## What you should do
Count the lines below that contain the string "profile", treating uppercase and lowercase letters as distinct, and reply with that number alone.

## Extracted material

--------

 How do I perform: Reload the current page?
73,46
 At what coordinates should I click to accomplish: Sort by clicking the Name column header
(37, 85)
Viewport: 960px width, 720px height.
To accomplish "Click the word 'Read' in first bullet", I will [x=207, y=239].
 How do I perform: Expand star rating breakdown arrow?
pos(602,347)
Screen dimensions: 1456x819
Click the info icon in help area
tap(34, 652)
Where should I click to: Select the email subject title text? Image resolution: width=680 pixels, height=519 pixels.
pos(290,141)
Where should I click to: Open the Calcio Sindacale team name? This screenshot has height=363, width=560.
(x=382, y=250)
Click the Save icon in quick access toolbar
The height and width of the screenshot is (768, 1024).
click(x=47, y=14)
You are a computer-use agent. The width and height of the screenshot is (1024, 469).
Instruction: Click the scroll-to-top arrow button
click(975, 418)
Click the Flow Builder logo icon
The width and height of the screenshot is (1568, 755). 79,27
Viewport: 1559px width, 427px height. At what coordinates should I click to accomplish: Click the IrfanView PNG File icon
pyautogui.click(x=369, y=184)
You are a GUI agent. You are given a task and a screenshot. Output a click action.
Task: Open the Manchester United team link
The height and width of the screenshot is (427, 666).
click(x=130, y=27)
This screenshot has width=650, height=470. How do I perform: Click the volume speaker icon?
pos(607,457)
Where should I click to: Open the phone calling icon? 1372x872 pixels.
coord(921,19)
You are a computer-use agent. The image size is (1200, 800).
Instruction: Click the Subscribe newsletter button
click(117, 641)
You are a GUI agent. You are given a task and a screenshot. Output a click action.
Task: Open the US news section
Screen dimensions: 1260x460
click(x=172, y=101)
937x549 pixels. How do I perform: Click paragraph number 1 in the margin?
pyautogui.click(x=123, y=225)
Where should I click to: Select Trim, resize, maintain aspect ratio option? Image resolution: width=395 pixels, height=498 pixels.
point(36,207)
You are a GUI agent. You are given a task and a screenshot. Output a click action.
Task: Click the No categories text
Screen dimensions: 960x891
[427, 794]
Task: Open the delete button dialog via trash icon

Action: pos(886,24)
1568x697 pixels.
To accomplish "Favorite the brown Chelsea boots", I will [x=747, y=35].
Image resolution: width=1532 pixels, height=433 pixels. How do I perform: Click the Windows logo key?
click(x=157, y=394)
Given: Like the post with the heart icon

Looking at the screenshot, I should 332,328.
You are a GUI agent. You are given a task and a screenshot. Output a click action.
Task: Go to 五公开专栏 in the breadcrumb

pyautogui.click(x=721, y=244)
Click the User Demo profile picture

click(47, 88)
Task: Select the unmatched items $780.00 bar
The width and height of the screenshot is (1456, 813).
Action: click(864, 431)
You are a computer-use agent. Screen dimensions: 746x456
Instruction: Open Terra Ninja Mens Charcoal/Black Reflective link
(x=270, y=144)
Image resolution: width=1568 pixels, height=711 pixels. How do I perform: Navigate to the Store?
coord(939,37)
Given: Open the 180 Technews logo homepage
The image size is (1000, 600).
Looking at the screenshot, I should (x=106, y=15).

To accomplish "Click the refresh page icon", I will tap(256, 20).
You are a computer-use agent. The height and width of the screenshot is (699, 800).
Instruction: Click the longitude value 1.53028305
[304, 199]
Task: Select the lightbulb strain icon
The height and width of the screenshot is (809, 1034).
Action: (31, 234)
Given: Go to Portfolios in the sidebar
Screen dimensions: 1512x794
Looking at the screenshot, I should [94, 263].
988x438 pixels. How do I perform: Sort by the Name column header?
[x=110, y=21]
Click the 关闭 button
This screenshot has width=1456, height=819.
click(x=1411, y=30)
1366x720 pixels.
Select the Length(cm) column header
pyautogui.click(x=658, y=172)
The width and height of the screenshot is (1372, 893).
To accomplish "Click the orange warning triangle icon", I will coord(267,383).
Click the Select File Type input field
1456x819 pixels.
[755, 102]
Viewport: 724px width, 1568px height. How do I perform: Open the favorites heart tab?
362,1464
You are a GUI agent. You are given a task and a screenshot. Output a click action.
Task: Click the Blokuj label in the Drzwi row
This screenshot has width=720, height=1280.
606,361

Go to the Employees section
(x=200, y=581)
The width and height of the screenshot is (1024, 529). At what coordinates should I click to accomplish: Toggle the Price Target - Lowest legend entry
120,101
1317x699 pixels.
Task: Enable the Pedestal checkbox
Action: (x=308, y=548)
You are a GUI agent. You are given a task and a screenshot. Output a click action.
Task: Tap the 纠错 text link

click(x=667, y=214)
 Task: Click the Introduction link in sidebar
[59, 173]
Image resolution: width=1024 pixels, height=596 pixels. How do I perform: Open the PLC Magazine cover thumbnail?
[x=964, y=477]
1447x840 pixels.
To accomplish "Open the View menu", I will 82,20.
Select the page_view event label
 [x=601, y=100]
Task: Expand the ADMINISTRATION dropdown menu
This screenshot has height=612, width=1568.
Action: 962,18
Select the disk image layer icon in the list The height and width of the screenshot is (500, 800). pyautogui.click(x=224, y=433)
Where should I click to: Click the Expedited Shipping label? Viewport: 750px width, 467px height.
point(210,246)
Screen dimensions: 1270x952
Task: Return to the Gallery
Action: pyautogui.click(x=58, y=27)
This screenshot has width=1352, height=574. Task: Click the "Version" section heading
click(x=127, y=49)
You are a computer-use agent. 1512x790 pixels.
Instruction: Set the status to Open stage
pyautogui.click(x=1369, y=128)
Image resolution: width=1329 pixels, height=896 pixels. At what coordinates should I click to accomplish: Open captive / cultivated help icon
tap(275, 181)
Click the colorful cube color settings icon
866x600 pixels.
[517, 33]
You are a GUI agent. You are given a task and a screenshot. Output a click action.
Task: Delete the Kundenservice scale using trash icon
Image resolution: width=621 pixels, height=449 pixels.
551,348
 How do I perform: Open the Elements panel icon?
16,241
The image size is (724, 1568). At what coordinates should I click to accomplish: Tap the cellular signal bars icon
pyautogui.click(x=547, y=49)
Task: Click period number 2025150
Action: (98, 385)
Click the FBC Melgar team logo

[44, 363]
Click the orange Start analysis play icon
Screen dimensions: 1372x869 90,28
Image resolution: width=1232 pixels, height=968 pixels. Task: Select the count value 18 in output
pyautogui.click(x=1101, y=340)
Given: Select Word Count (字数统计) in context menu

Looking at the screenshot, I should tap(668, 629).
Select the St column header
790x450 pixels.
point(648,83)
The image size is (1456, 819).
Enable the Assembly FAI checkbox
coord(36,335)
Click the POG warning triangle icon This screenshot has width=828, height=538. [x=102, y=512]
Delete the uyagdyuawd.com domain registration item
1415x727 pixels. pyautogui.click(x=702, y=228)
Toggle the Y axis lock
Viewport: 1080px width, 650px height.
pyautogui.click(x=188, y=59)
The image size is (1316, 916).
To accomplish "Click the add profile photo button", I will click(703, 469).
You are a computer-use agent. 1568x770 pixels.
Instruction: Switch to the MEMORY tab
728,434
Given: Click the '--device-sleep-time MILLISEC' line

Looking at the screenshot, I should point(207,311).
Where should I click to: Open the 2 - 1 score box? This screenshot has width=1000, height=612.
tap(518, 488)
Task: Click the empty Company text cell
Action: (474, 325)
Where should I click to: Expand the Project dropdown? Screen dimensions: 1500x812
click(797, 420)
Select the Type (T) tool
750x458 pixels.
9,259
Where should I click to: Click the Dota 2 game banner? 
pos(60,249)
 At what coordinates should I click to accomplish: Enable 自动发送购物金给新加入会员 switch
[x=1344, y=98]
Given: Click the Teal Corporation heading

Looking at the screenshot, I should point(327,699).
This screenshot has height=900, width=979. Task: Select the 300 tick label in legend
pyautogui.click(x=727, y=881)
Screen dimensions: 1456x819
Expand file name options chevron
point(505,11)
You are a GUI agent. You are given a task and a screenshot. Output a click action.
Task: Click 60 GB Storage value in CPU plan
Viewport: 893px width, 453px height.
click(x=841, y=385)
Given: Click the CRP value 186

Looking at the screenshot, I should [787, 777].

--------

## Response
2